I'd also occasionally buy larger or more expensive items for friends who didn't have the credit card/internet access combination at their disposal. They'd give me the cash, I'd order their (whatever), and it would be delivered to my address - because I was in most of the time anyway, and unlike the post office, they could collect from my flat outside working hours.

So I probably credit-profiled as a car owner/driver who shopped for a household of two or three adults and one or two young children and who had a reasonably high amount of disposable income for personal electronics. Which would be rather at odds with my claim to be a single disabled person, in a tiny one-bedroom flat, too ill to drive, no kids, and a low income.

It's just as well I'm not on IB any more otherwise they would have wasted a *lot* of time investigating me. But these sorts of informal money-saving measures are common amongst people on low incomes or with limited resources.

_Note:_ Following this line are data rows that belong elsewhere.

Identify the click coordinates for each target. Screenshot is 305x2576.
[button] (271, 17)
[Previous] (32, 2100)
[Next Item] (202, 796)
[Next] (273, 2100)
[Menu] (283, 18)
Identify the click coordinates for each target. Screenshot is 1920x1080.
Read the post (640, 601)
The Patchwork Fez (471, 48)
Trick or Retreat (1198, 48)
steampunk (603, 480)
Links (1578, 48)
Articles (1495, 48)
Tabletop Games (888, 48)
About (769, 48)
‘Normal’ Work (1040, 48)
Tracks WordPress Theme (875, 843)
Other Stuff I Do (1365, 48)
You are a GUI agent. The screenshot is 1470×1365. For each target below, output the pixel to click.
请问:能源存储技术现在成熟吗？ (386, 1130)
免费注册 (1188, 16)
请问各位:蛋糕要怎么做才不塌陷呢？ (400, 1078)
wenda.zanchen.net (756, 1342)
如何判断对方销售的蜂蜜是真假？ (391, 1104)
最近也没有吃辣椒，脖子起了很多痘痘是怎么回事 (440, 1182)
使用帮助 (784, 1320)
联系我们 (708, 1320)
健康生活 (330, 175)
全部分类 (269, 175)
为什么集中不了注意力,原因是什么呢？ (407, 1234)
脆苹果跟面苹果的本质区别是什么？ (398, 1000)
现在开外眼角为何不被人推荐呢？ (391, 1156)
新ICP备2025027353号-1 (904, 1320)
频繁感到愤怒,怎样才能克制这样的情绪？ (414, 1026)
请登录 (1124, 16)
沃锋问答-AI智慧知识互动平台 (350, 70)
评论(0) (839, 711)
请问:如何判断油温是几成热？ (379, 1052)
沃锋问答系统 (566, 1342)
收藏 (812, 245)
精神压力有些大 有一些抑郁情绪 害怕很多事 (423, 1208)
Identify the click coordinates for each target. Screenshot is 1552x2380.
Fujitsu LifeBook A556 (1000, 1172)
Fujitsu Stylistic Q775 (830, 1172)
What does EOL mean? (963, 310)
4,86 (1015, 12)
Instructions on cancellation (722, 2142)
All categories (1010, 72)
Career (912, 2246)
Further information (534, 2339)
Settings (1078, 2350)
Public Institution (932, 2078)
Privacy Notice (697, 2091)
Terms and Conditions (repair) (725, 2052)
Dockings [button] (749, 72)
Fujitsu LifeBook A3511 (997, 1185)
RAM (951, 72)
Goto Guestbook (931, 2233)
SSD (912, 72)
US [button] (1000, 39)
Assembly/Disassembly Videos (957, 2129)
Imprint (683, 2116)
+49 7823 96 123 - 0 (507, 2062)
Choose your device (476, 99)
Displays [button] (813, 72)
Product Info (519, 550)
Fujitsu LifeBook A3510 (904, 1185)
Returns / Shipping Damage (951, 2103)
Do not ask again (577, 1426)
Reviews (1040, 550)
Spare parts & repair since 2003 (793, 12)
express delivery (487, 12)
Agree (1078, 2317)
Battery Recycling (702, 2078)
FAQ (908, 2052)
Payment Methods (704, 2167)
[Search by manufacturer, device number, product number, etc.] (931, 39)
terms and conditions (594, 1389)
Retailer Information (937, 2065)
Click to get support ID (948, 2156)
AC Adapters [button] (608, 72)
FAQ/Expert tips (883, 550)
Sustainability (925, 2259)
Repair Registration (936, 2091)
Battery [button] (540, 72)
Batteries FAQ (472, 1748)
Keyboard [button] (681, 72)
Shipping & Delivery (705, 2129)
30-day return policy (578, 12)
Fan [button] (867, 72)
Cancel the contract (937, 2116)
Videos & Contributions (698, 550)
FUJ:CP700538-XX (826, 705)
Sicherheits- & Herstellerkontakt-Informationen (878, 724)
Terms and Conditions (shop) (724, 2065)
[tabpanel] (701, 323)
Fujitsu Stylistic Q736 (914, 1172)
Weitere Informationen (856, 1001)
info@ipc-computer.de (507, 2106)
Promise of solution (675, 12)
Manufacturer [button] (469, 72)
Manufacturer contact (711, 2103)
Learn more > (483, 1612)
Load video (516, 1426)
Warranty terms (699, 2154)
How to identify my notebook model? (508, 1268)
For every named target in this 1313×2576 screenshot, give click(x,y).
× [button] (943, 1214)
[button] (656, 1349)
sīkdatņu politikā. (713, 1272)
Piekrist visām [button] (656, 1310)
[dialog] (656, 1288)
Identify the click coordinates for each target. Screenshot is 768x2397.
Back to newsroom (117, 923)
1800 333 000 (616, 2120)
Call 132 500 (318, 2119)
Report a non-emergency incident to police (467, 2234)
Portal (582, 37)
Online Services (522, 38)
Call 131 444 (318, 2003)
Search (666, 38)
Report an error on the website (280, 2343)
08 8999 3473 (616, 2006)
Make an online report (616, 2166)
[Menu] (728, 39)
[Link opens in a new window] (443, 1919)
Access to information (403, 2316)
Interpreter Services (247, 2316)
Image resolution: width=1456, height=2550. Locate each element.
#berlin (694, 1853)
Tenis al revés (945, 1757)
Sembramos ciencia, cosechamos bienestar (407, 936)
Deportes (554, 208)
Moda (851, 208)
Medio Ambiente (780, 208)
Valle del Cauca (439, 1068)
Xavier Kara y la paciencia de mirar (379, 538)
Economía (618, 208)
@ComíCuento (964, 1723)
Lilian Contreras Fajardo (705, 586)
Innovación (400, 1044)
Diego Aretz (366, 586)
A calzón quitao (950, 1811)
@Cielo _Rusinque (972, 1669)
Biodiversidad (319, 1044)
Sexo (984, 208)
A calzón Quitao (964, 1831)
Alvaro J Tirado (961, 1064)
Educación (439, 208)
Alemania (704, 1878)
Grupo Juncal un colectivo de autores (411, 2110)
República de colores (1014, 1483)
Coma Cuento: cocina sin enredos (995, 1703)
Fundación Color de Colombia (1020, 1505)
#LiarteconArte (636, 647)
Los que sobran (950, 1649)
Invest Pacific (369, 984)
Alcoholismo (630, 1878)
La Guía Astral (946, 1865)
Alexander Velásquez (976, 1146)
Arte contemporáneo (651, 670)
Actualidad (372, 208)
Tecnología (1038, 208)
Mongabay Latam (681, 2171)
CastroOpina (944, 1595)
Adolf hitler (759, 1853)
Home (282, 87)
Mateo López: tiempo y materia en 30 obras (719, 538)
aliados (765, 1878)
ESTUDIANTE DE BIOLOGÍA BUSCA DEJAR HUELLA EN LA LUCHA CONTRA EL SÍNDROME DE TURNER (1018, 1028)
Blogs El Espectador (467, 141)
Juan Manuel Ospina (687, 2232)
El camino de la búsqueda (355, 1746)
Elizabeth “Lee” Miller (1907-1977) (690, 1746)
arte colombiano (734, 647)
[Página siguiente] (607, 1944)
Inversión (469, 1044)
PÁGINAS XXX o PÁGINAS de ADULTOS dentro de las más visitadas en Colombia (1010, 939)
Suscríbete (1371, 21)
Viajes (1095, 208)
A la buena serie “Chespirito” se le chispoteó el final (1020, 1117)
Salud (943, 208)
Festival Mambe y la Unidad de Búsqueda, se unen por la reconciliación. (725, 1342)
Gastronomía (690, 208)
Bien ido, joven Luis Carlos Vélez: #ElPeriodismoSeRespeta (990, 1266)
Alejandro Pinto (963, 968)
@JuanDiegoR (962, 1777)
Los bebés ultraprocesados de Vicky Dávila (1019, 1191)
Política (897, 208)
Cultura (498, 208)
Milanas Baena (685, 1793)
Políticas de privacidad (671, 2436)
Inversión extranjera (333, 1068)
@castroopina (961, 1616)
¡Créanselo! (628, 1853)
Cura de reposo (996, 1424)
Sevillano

The other thing that tickled me was the idea that they will be looking for people spending money on gardening or DIY. You show me a person with a long-term medical condition and I'll show you a person who has been told by at least three medical professionals that they should try a spot of gardening by way of occupational therapy.

Friday, August 06, 2010

Geek/crip crossover

I just know that a lot of the readers of this blog will appreciate today's XKCD, even if they don't already follow it.

I'm not listening to you.  I mean, what does a SQUIRREL know about mental health?
Description: A person saying "The sleep deprivation madness worsens. Things seem unreal. Am I even awake? Maybe I'm dreaming."
The person approaches a tree with a squirrel climbing on it. The person says "I'm pretty sure I'm hallucinating this tree. But what if I'm hallucinating that I'm hallucinating and I'm actually totally sane?"
The squirrel replies "Listen. I wouldn't worry about that."

XKCD usually adds an extra comment or punchline as alt-text. Today's is "I'm not listening to you. I mean, what does a SQUIRREL know about mental health?"

I loved this strip on so many levels. It's a perfect depiction of the kind of existential worry that you only encounter when you're sleep-deprived and/or drugged up to the eyeballs, when your grip on reality is slightly fuzzed and you start to ponder the nature of reality... after all, if I am hallucinating, I will be the last person to know that my hallucinations aren't real because they'll originate from my own brain! Maybe I'm hallucinating Steve, or hallucinating the internet...

(That's what usually settles it for me. I could not possibly hallucinate even half the stuff I see online.)

(edit for picture width, although I'm still not sure I've done it right.)

Tuesday, August 03, 2010


Problem: In pain.
Solution: Take painkillers.

Problem: Cannot take painkillers on empty stomach.
Solution: Eat something.

Problem: Cannot prepare meal, even microwave meal, while in this kind of pain.
Solution: Eat something small that does not require preparation - a couple of biscuits, a bag of crisps, a slice of bread.

Problem: That is not a balanced diet, and if you don't eat the 'proper' food in the fridge, it will go off and you will be wasting money and killing the planet and what about the Starving Children In Africa.
Solution: Eat 'proper' meals as well, including meat/protein, fruit/vegetables, dairy products, and rice/pasta/potatoes.

Problem: Eating more calories than I burn. Cannot afford to buy whole new wardrobe.
Solution: Cut out snacking between meals.

Problem: Cannot take painkillers on empty stomach.

It annoys me that after six years I still get stuck in this loop on such a regular basis.